There's no one more patriotic than Steve Who Does Comics.
Why, I even know the first line of the National Anthem.
It begins with the word, "God," and then there are some other words.
But a man who's so wrapped in the flag he probably even knows the second line of the National Anthem, is the man they know as, "Britain's first super-hero."
Admittedly, Billy the Cat and Katie might have something to say about that claim but, nonetheless, in 1976, after years of giving us nothing but reprints, Marvel UK handed us our very own super-doer in the form of Captain Britain. Captain Britain was red, Captain Britain was strong, Captain Britain had a pole.
Captain Britain was in colour.
This was actually the comic's strongest point. Not because it was a visual treat but because it was a nasal one. Thanks to the unique combination of the coloured inks and the paper stock used, it was quite simply the best-smelling comic I can remember ever reading.

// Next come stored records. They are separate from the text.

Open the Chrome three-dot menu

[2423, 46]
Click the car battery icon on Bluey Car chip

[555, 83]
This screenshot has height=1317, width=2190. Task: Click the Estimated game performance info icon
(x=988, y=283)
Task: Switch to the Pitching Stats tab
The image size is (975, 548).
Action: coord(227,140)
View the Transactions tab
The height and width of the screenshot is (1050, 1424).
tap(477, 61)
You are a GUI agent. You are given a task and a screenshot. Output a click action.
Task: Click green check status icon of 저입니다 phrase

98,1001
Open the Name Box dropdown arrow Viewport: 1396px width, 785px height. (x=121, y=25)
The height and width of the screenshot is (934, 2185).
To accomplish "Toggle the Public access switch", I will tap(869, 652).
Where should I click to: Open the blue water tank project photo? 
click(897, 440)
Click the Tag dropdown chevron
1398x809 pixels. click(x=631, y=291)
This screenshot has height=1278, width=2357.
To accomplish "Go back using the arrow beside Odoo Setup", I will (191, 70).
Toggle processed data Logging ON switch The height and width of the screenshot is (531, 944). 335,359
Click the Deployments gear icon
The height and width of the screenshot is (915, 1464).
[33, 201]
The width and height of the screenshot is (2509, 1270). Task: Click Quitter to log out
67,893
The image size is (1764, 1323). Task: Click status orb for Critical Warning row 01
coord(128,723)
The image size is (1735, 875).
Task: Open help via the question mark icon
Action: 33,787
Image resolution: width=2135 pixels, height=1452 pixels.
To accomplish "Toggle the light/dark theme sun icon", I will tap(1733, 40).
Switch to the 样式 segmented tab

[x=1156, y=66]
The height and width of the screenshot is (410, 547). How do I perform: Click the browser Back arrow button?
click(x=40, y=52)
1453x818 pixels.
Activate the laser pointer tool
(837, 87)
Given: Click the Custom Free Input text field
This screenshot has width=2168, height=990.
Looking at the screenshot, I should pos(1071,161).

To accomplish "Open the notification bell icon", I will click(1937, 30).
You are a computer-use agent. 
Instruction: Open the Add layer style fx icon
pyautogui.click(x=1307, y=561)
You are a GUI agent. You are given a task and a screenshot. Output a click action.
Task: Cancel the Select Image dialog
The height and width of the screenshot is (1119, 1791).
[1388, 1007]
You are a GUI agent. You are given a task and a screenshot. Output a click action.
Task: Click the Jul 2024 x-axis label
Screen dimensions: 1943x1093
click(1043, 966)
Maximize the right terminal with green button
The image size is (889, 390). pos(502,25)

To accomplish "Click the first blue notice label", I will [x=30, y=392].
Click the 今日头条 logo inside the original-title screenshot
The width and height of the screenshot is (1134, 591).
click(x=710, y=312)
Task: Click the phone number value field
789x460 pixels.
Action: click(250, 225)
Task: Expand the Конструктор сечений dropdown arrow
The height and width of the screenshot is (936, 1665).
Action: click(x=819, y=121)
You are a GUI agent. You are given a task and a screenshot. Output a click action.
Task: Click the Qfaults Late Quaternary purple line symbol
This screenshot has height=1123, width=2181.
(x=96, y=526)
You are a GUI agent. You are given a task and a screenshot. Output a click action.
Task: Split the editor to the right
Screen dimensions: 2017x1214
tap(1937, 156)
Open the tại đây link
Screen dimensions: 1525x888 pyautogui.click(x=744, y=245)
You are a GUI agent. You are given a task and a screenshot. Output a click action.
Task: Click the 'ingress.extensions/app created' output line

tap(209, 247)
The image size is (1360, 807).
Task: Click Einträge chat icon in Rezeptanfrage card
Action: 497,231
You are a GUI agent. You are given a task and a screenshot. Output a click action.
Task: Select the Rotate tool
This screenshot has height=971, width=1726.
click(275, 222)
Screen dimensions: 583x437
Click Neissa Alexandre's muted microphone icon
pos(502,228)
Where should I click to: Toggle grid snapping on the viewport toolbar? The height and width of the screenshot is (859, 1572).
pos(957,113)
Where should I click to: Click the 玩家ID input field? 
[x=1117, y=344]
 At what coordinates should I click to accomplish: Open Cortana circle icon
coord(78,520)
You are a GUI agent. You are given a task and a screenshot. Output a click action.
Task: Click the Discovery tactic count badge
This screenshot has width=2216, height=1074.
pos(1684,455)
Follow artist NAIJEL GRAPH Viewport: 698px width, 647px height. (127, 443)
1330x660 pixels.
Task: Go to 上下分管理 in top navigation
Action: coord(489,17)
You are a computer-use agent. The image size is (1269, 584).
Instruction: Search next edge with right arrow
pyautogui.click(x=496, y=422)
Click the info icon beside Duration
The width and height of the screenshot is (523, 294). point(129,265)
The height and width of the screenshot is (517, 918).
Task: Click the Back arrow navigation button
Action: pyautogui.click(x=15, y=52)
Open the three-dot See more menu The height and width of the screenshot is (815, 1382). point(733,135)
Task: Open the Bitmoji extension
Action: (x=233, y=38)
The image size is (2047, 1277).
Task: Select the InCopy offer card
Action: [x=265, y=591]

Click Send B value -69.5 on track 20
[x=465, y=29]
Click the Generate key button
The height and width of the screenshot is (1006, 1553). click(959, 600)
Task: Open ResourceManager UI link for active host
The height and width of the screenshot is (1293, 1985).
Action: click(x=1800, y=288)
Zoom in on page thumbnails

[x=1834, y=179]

Apart from the smell, what also struck me was the strip's total lack of originality. Like Peter Parker, Brian Braddock was a student. Like Peter Parker, he had trouble with the campus big-mouth. Like Peter Parker, he had trouble with a stroppy grown-up determined to expose him for the menace to society he was.
Well, thanks to Joe Bloke at Grantbridge Street having posted it on his blog, I've finally had the chance to re-read Captain Britain #4; the first issue I ever read of that mag.
In it, Brian Braddock's minding his own business when his university's attacked by a man called the Hurricane. Snooker fans'll be disappointed to know it's not Alex "Hurricane" Higgins - who no doubt attacked it the following week - but a villain who wears an armoured costume and fires hurricane-force blasts at people. I quite like the Hurricane. For one thing, he just shows up at the university and starts demolishing it for no good reason. Secondly, he's a bit of a thug and a bully.
Captain Britain probably doesn't like him so much, as, by the end of the tale, the Hurricane's flattened him and left him for dead. I seem to remember this is a fate the poor Captain suffered repeatedly over the years.
The tale's drawn by Herb Trimpe, in a very simple style, possibly suggesting he was in a bit of a rush but, regardless, it's pleasing to look at.
But the truth is, such is the lack of originality and the lack of any real character development in this tale that it's hard to feel involved. It really does seem like a super-hero comic done by numbers. Who would've thought at the time that, from such unpromising beginnings, such future greatness would develop?